The baseline CPC values identified the presence of a sleep disorder, correctly phenotyped this case as predominantly obstructive sleep apnea,6 and validated the pre-treatment in-lab findings. The CPC report data was supported by the subject's comments. She noted that her sleep was most restorative on mornings following MAA use compared to any of the other interventions. CPC data from the MAA nights confirm expected normative adult values and showed that adding O2 to MAA negatively affected sleep quality in this case. The subject reported nasal passage pain on awakening, runny nose, and found the use of the nasal cannula to be psychologically disturbing because she associated its use with medically infirm patients. The oxygen concentrator was stationed two rooms from the sleeping room to avoid noise, so it was not a likely cause of sleep disruption. Hypoxemia is a predictor of recurrent atrial fibrillation.8 Atrial fibrillations were not observed in either the PSG or home recordings. Oximetry measurements were not performed during home recordings.

Tennis balls did not prevent sleeping in the supine position but did improve sleep quality compared to baseline. The subject was recorded for 23 minutes less and spent 27 fewer minutes in the supine position and her sleep position could have been “partially” supine with tennis balls, which could account for some of the improvement.

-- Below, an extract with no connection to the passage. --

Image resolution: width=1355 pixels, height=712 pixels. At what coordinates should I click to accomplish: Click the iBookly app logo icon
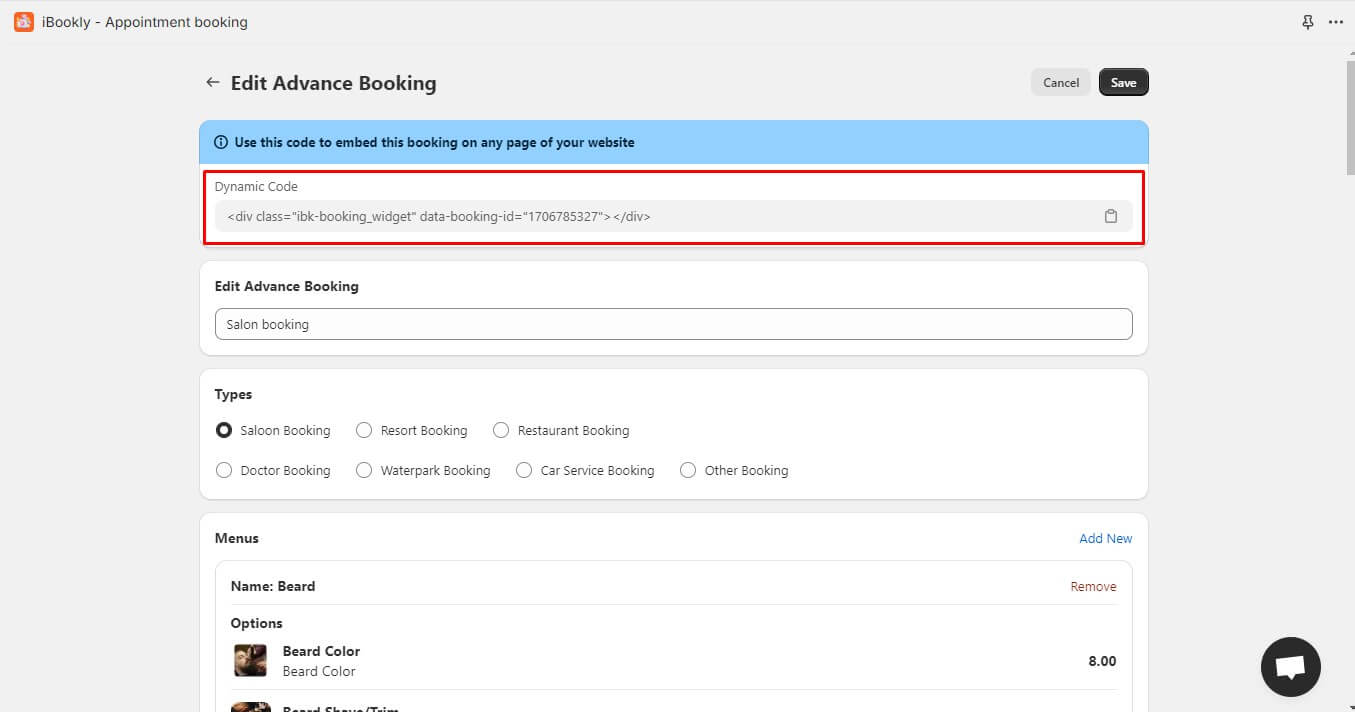[24, 22]
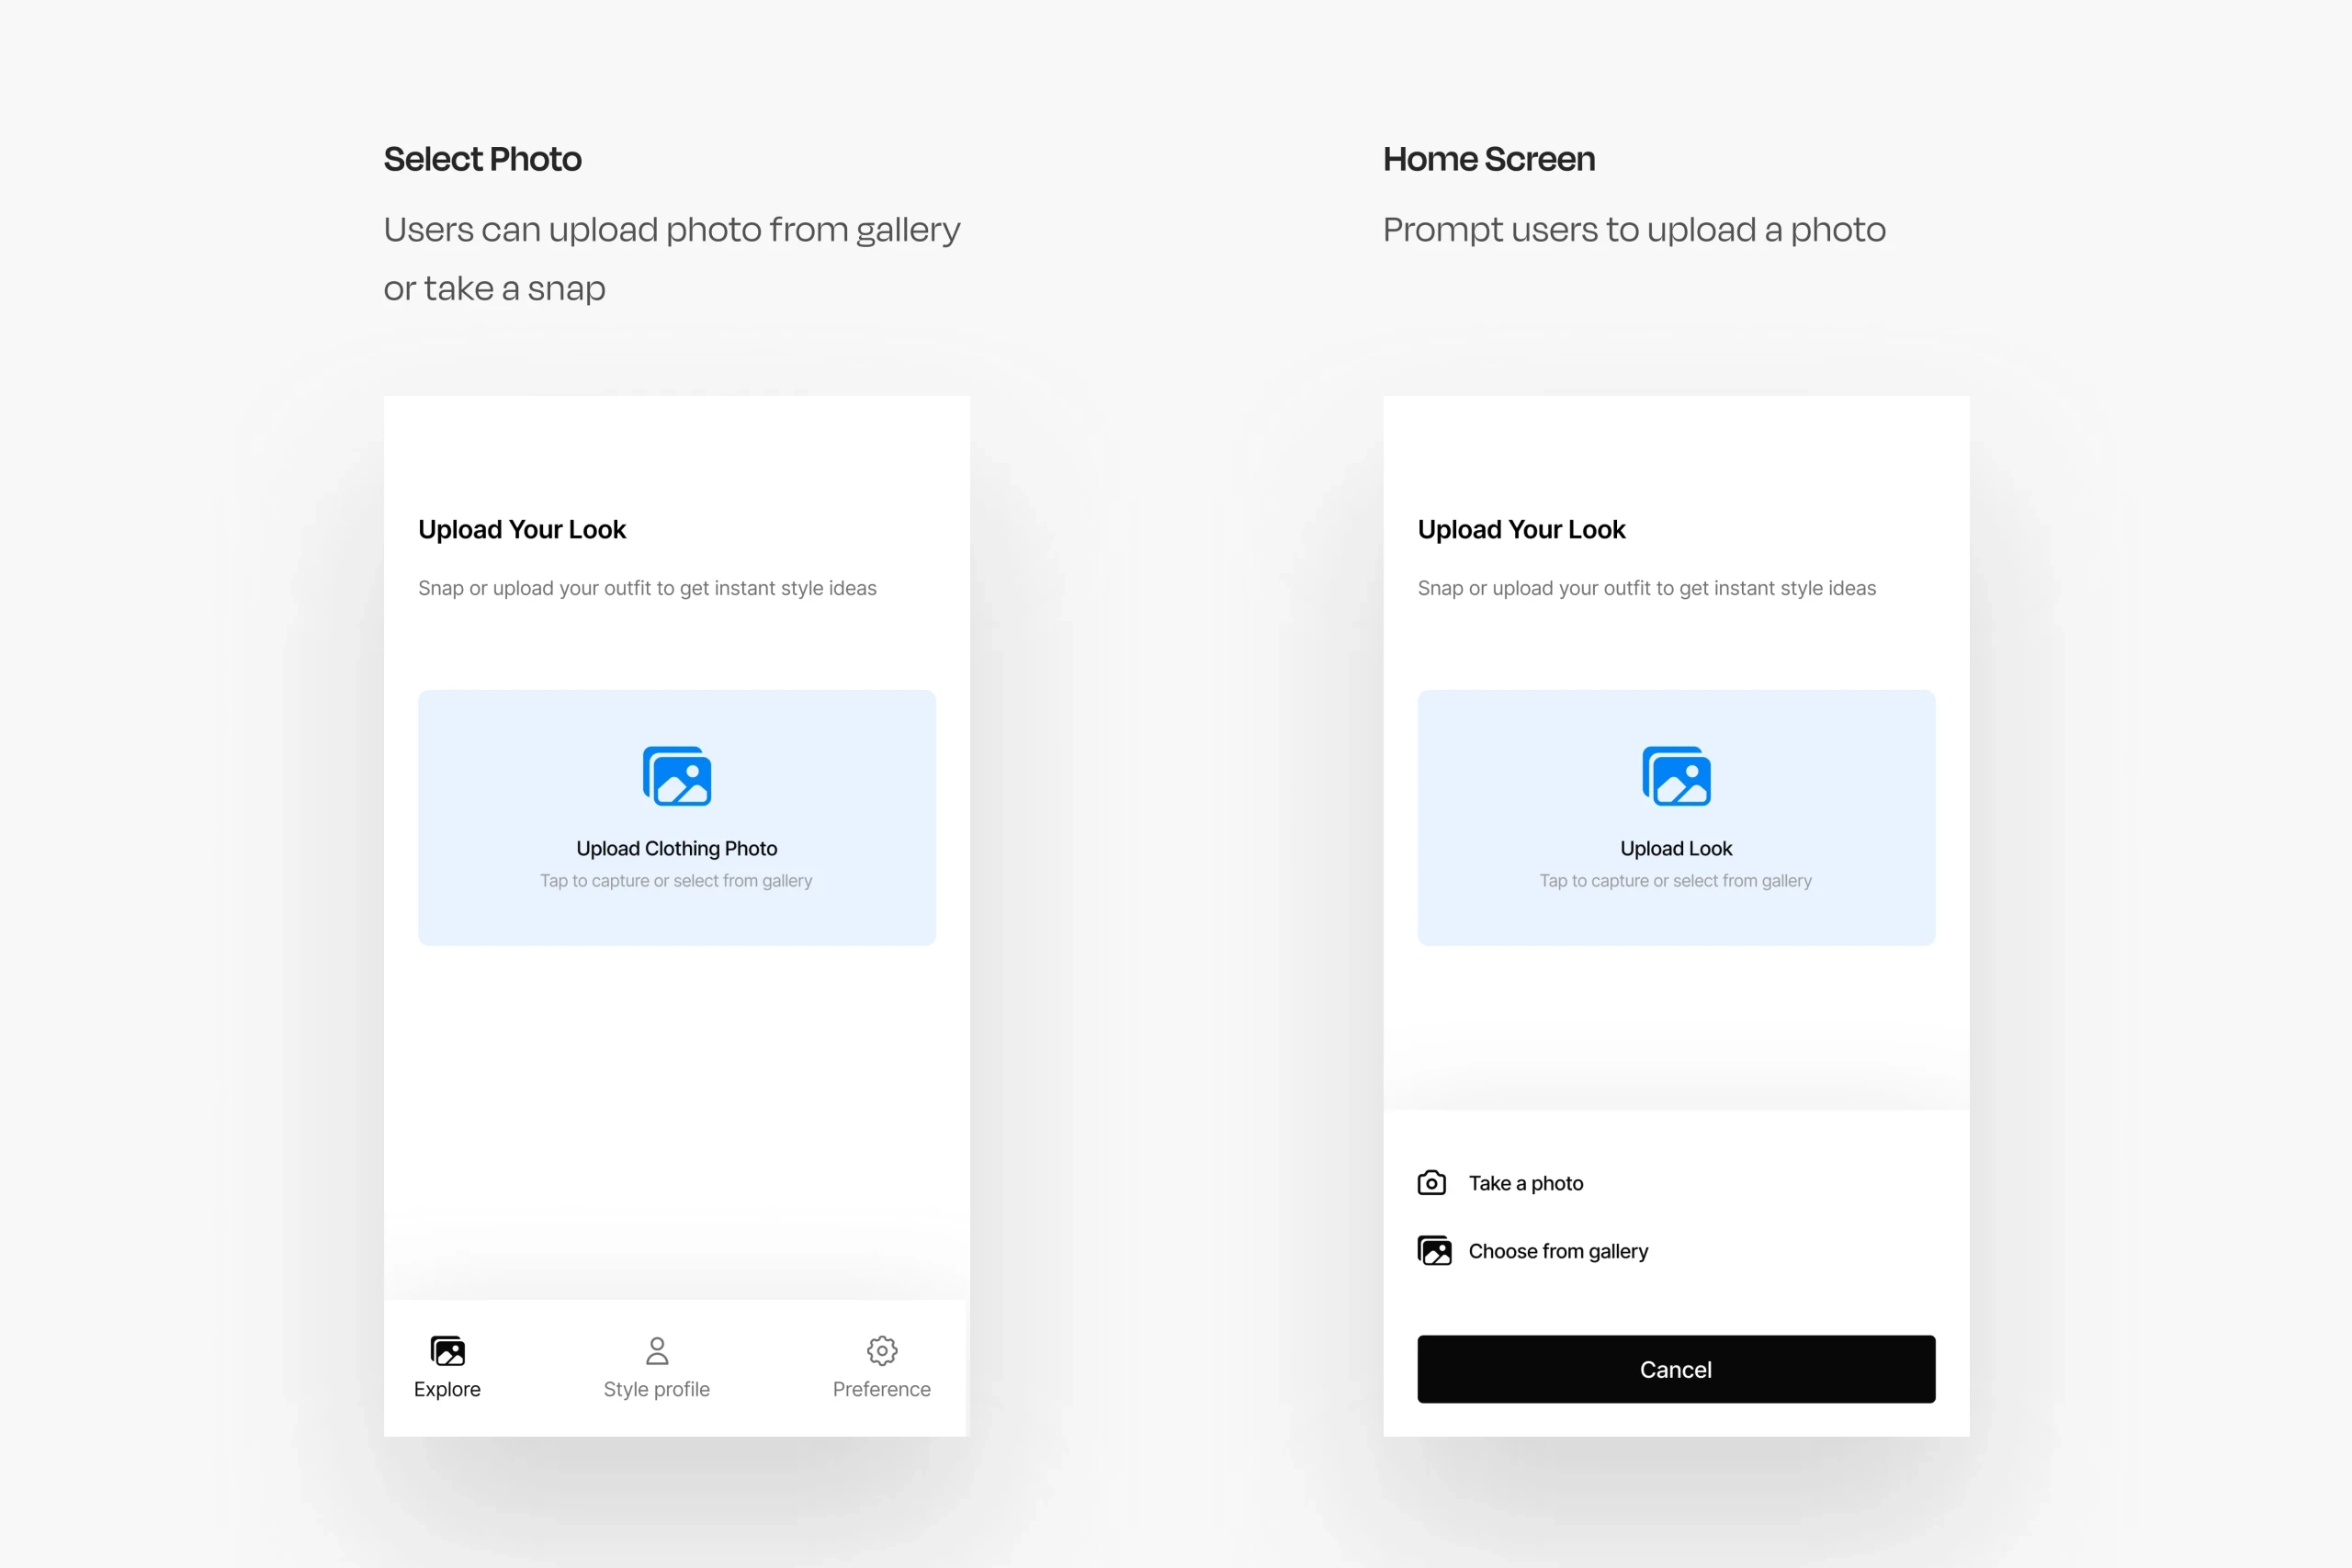This screenshot has width=2352, height=1568.
Task: Tap the blue gallery icon above Upload Look
Action: point(1676,776)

In summary, the data demonstrate a simple method to evaluate sleep quality and treatment efficacy in the patient's home sleep environment. Further study of this simple approach in a larger population is required to establish clinical utility.

DISCLOSURE STATEMENT

MyCardio, LLC has licensed the CPC software from Beth Israel Deaconess Medical Center and Dr. Thomas is one of the patent owners. Dr. Schramm is a consultant for MyCardio.

ACKNOWLEDGMENTS

This work is dedicated to Mr. Joseph Mietus. We are honored and privileged to have known Joe, the force behind the cardiopulmonary coupling analysis. He leaves behind wonderful memories and a strong legacy of creative collaboration.